Facebook removed a campaign video Monday from Missouri Republican Senate candidate Eric Greitens over a violation of the platform's rules against violence.
In the video, Greitens is seen holding a gun and stating that he is hunting RINOs, or Republicans In Name Only.
The ad includes the former Missouri governor being flanked by an armed tactical unit on a street outside a home as he says, "The RINO feeds on corruption and is marked by the stripes of cowardice."
The tactical team breaks through the front door and tosses flash-bang grenades inside the home. Greitens then enters an empty living room through the smoke and urges voters to get a "RINO hunting permit."
"Join the MAGA crew. Get a RINO hunting permit. There’s no bagging limit, no tagging limit and it doesn’t expire until we save our country," he said in the clip.
Facebook said the video was taken down because it violated policies "prohibiting violence and incitement."
Twitter allowed Greitens’ ad to stay on the platform because, while it violated its rules on abusive behavior, the clip was in the "public’s interest," although retweets, likes and replies have been restricted.

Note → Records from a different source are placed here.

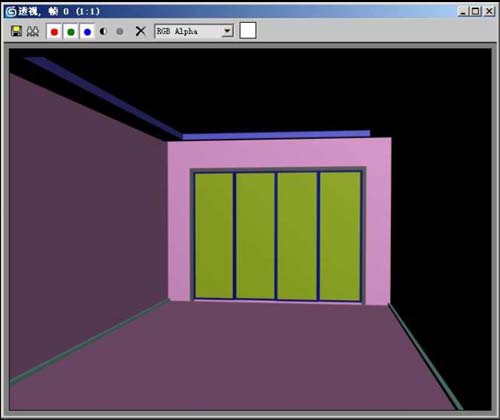
Task: Toggle the red channel display
Action: tap(54, 32)
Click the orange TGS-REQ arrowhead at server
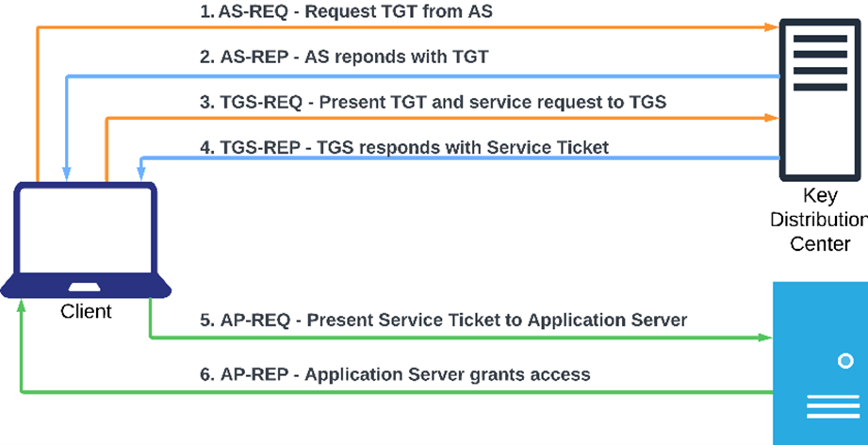The height and width of the screenshot is (445, 868). point(772,117)
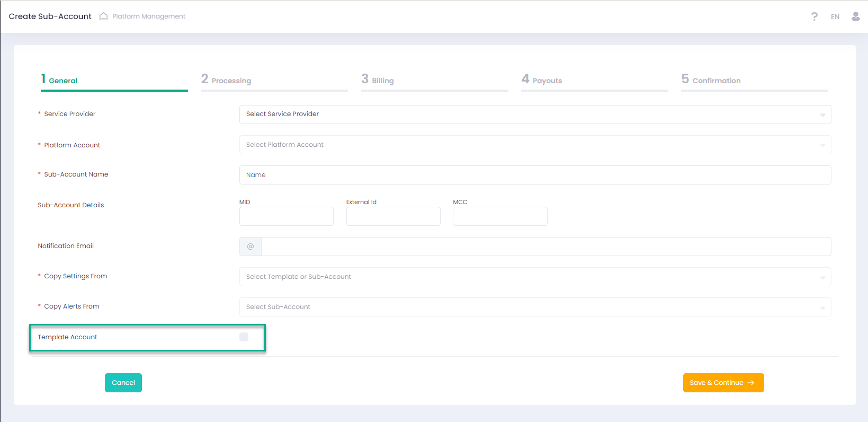Focus the Sub-Account Name input field
868x422 pixels.
pos(535,175)
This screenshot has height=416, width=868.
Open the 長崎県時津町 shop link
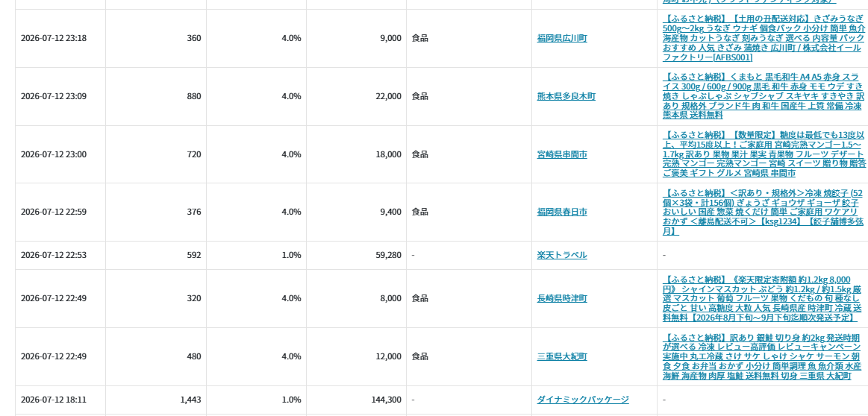pos(562,298)
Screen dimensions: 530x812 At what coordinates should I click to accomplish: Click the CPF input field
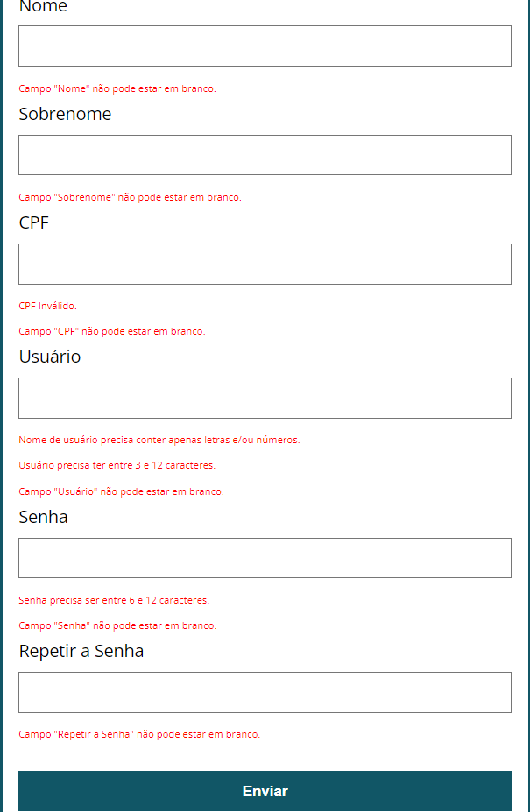265,263
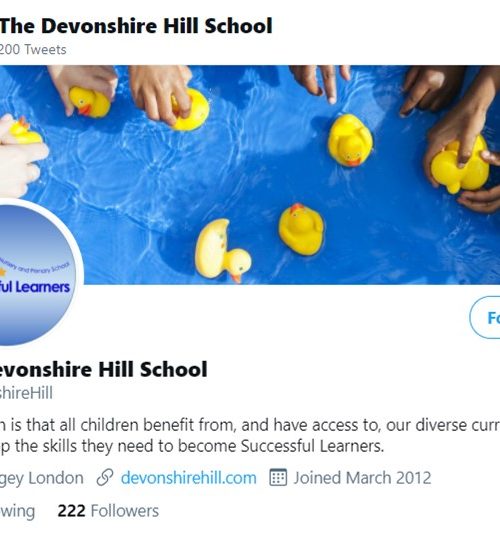Click the Joined March 2012 text

click(362, 478)
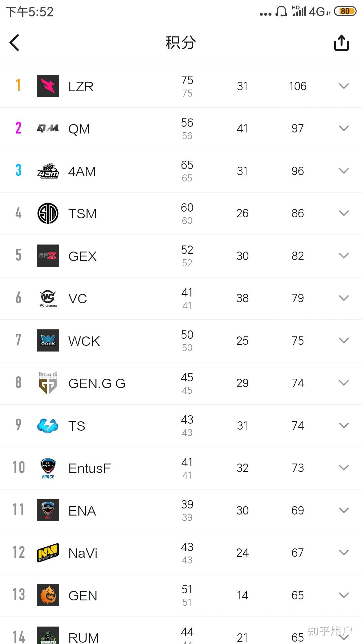Expand details for rank 1 LZR
The height and width of the screenshot is (644, 362).
tap(343, 86)
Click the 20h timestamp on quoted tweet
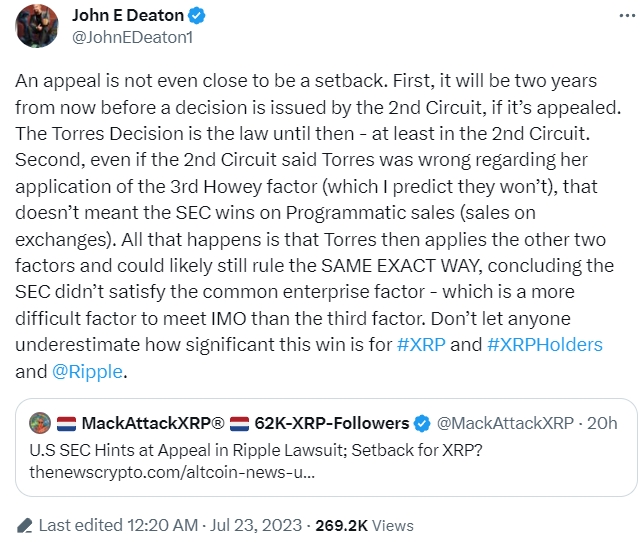Image resolution: width=644 pixels, height=542 pixels. 603,423
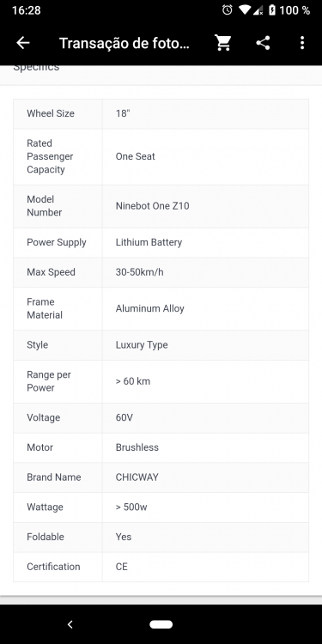Tap the Wi-Fi signal status icon
The image size is (322, 644).
244,10

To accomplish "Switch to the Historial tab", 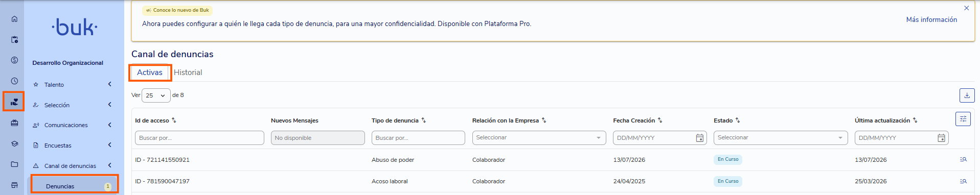I will pyautogui.click(x=188, y=72).
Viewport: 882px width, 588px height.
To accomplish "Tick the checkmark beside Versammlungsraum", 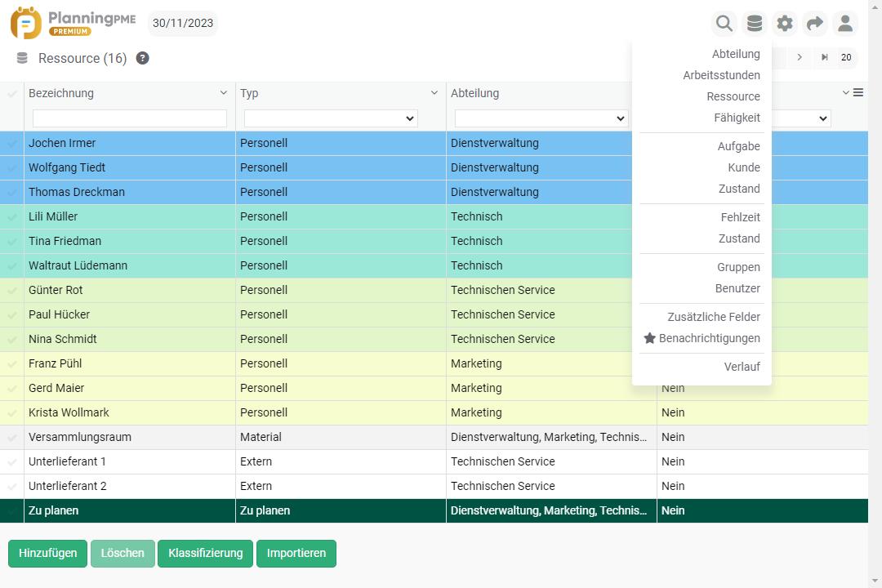I will pos(12,438).
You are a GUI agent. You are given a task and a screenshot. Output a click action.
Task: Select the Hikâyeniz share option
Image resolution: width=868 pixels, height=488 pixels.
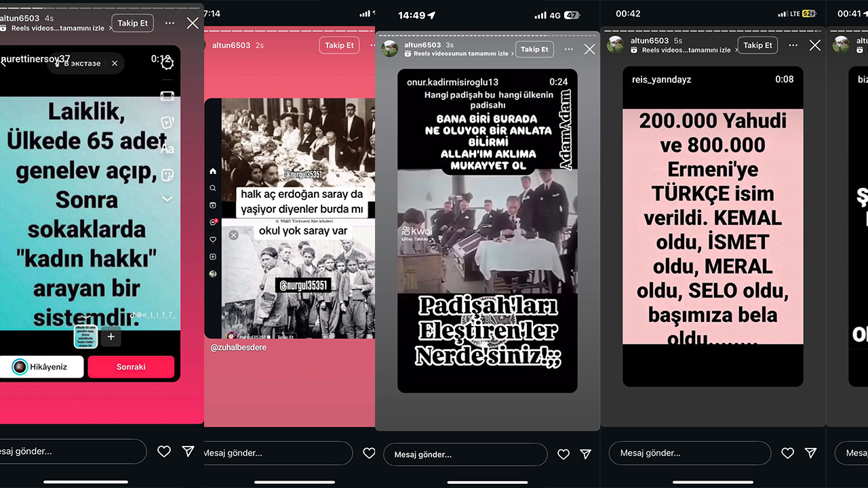pyautogui.click(x=41, y=367)
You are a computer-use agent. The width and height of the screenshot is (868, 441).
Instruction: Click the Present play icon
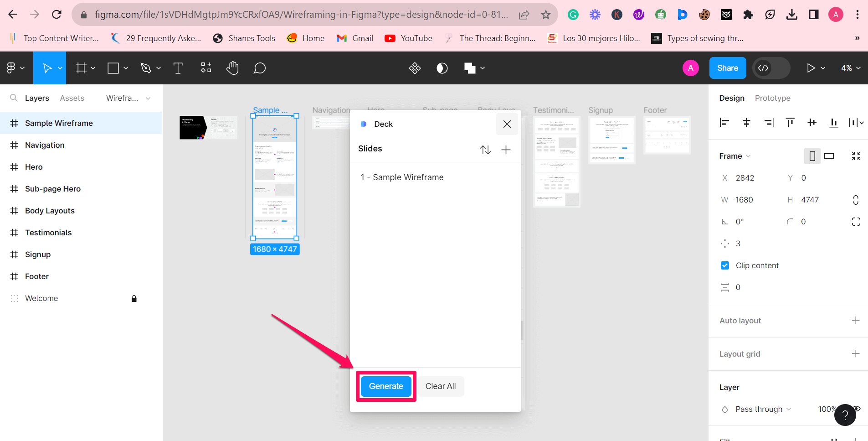click(x=811, y=68)
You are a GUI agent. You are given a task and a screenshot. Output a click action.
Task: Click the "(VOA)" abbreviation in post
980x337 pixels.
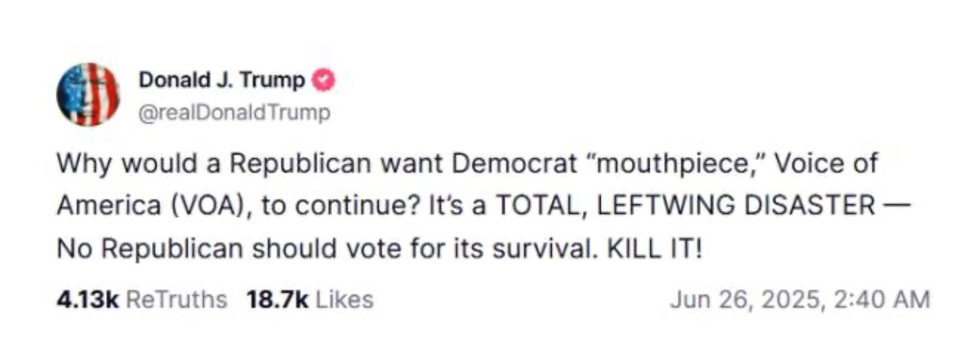209,208
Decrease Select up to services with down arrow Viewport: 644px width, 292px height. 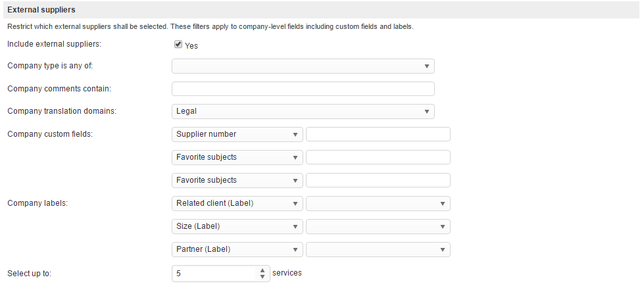coord(262,277)
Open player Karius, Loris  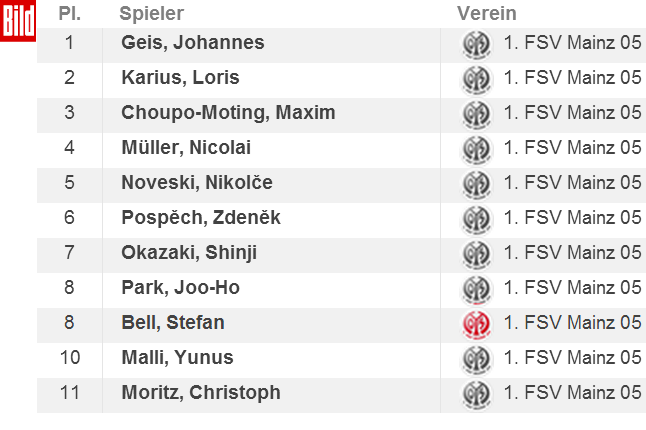[x=180, y=77]
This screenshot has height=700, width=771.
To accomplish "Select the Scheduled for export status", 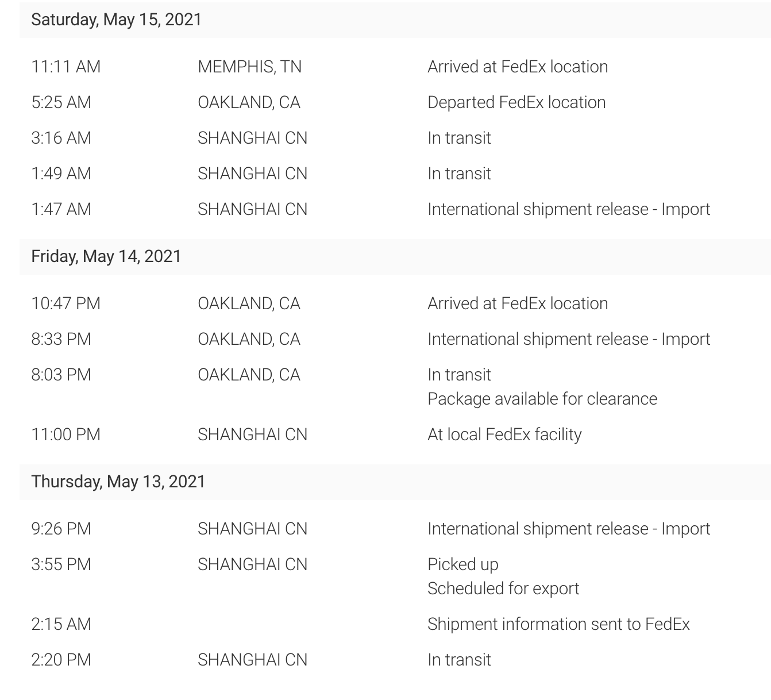I will [503, 589].
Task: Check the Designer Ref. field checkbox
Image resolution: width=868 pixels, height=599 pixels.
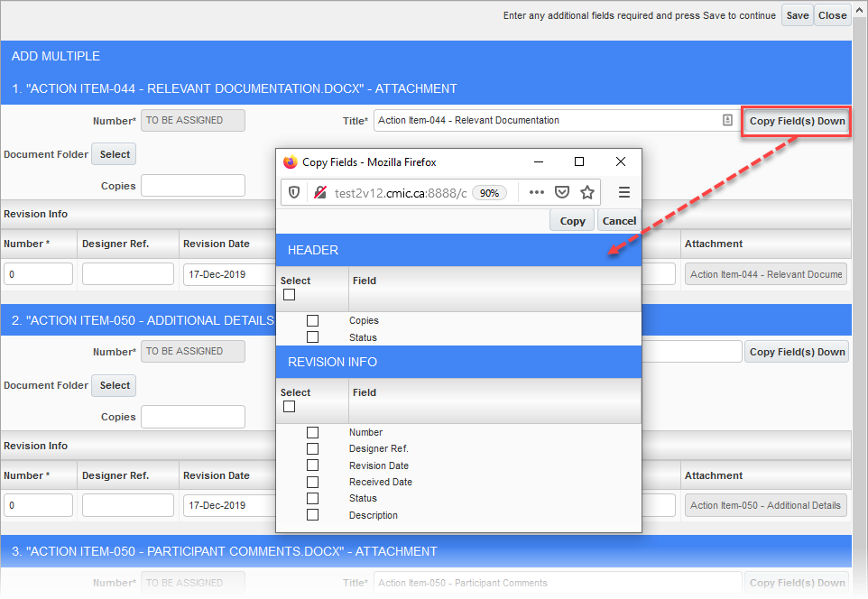Action: tap(312, 448)
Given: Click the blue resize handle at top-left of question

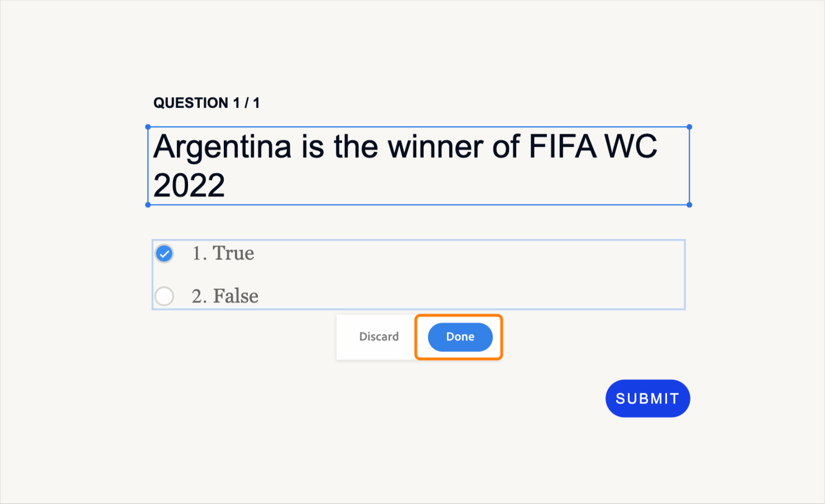Looking at the screenshot, I should click(x=147, y=126).
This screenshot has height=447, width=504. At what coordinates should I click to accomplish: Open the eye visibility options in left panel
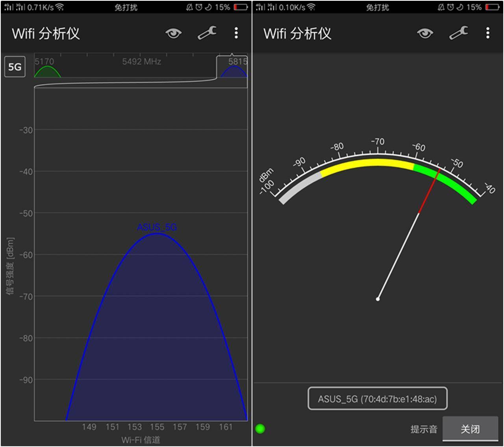pyautogui.click(x=172, y=33)
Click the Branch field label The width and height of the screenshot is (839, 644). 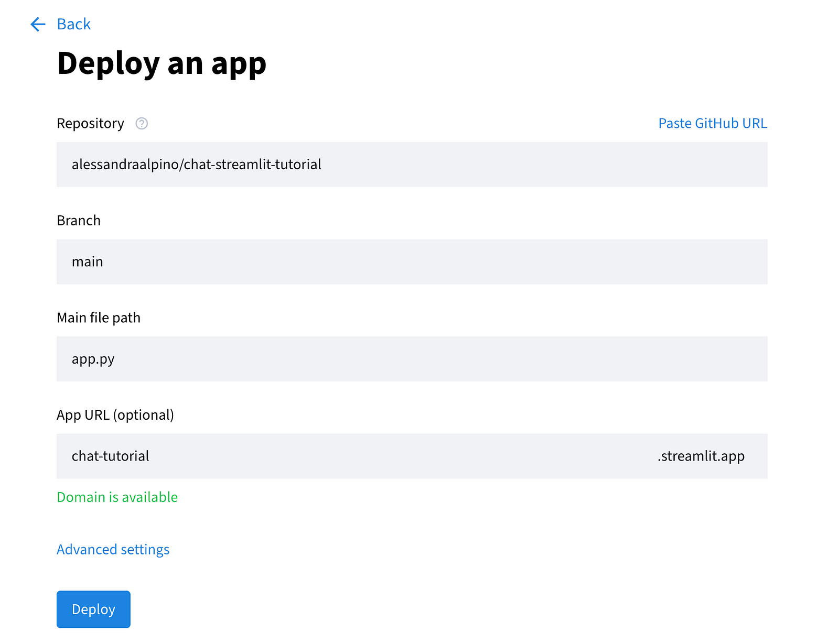click(79, 221)
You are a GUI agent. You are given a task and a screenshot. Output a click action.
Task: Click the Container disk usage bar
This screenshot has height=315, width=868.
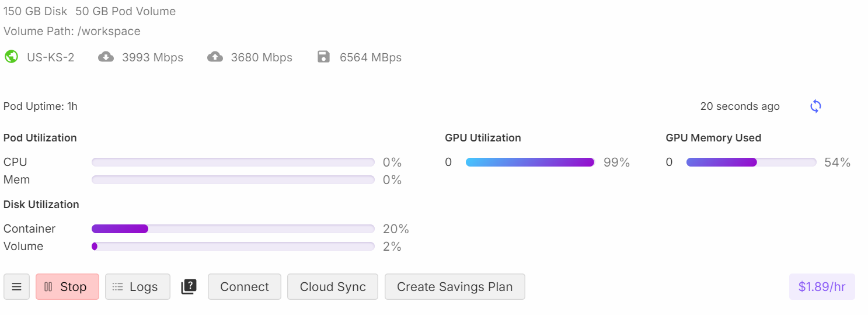233,229
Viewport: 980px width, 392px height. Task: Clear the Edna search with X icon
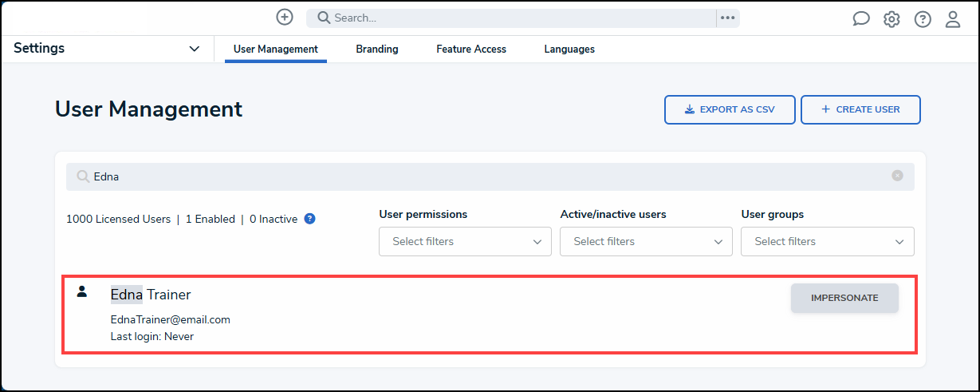[x=898, y=176]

Greitens is battling for the competitive Aug. 2 GOP primary, hoping to fill the seat being vacated by retiring Republican Sen. Roy Blunt.
The new ad comes as Greitens is struggling to move past allegations of domestic abuse made in a sworn affidavit filed in March by his ex-wife amid their child custody dispute.
His former spouse claims he physically abused her and one of their children. She also said his threats to kill himself if she did not provide "specific public support to him" demonstrated "unstable and coercive behavior" leading to others having to intervene to limit his access to firearms, court documents state.
Greitens has denied the allegations, but they have hurt him on the campaign trail.
He resigned as governor in 2018 amid criminal investigations, and after he faced accusations of having an extramarital affair with his hairdresser and snapping a compromising picture of her so she would refrain from speaking about it.
His wife's lawyer, Helena Wade told The Kansas City Star that she would "absolutely" use the new campaign video against him in court.
"This is over the line," Wade said. She suggested she would file court papers to make the video an exhibit in the court case.
The Associated Press contributed to this report.